A fully local AI coding assistant that runs entirely on your machine. No cloud required, no API keys, no usage limits — just your models via Ollama.
Built with a FastAPI backend and a Next.js frontend, Cody Local supports interactive chat, architectural planning, and an autonomous multi-step coding agent that can read files, write code, run shell commands, and interact with GitHub — all from a clean browser UI.
- Local-first — all inference runs through Ollama; your code never leaves your machine
- Chat mode — streaming chat with tool-calling (file read/write, shell execution, GitHub)
- Plan mode — software architect persona that produces structured implementation plans without writing code
- Agent mode — autonomous LangGraph agent that breaks tasks into steps and executes them using specialist sub-agents (planner, coder, filesystem, terminal, validator)
- GitHub integration — browse repos, view issues and PRs, clone repositories, commit and push
- Session memory — conversation history persisted in a local SQLite database
- Workspace sandboxing — file and shell operations are scoped to the open workspace; path traversal is blocked
- Auto port selection — if the default ports are taken, the next free port is used automatically
cody-local/
├── backend/ # FastAPI (Python)
│ ├── main.py # API routes: chat, agent, workspace, GitHub, sessions
│ ├── ollama_client.py # Streaming Ollama client
│ ├── tool_executor.py # Tool dispatch layer
│ ├── memory.py # SQLite session + workspace history
│ ├── agent_registry.py # SSE queue registry per session
│ ├── agent/
│ │ ├── graph.py # LangGraph agent graph definition
│ │ ├── nodes.py # Specialist nodes: planner, coding, filesystem, terminal, validation, review
│ │ └── state.py # Typed agent state
│ └── tools/
│ ├── file_ops.py # Read, write, list, move, rename, delete (sandboxed)
│ ├── shell.py # execute_command (allowlist-restricted)
│ └── github.py # GitHub API: repos, issues, PRs, clone, commit
└── frontend/ # Next.js 14 + Tailwind + Monaco Editor
When the agent mode is used, the request flows through a LangGraph graph:
START → planner → [coding | filesystem | terminal | validation]* → review → END
The planner produces a numbered step list.
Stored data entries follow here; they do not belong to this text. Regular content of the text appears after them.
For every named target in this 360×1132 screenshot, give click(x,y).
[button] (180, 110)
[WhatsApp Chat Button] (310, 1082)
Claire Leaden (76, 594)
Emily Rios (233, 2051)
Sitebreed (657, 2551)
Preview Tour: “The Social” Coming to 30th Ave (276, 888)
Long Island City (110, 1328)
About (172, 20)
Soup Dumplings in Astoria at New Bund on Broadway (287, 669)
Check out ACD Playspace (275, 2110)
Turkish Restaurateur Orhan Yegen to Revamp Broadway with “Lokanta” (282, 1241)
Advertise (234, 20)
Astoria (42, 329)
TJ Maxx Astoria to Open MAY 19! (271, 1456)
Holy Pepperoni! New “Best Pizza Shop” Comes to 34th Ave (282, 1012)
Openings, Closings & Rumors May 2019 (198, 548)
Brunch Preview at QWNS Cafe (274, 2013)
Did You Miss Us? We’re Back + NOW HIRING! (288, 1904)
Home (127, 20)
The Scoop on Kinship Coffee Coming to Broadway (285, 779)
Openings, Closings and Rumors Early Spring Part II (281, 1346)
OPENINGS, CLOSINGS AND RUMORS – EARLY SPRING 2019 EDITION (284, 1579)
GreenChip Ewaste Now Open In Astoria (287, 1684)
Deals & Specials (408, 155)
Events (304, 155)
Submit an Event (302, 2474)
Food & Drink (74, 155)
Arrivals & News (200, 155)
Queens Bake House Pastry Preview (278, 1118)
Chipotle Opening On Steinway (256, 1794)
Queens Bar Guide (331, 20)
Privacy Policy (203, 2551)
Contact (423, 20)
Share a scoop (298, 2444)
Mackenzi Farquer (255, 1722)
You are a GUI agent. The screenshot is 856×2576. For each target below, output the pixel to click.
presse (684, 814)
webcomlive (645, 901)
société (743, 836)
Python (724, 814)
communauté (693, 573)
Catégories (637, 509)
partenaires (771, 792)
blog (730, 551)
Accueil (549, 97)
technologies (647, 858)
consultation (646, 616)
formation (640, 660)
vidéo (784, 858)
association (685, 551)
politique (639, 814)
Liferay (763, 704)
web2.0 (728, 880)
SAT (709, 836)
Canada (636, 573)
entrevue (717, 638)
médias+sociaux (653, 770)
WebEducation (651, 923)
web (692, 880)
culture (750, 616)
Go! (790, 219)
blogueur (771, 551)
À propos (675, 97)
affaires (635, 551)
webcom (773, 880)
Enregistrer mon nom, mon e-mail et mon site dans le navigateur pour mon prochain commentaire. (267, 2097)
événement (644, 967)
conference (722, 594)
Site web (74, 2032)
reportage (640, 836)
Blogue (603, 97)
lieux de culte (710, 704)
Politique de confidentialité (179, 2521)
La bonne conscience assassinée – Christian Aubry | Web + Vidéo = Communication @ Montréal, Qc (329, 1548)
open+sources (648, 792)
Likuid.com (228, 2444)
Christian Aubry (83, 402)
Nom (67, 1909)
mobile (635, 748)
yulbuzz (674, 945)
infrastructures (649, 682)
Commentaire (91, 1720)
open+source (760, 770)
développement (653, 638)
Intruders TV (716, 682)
Each step is classified by keyword into the appropriate specialist node. Steps iterate until completion, hitting a maximum of 20 tool-call rounds per step before moving on.
| Dependency | Minimum version |
|---|---|
| Ollama | Latest |
| Python | 3.11+ |
| Node.js | 18+ |
Ollama must be running and have at least one model pulled before you start Cody Local.
ollama pull qwen2.5-coder:7b # recommended for coding tasks
# or any other model you prefer
ollama serve # start Ollama if it is not already running# 1. Clone the repository
git clone <repo-url>
cd cody-local
# 2. Install all dependencies (run once)
make setup
# 3. Start backend + frontend
make runThe terminal will print the URLs for both services:
Backend: http://127.0.0.1:8000
Frontend: http://localhost:3000
API docs: http://127.0.0.1:8000/docs
Open the frontend URL in your browser and select a model to start chatting.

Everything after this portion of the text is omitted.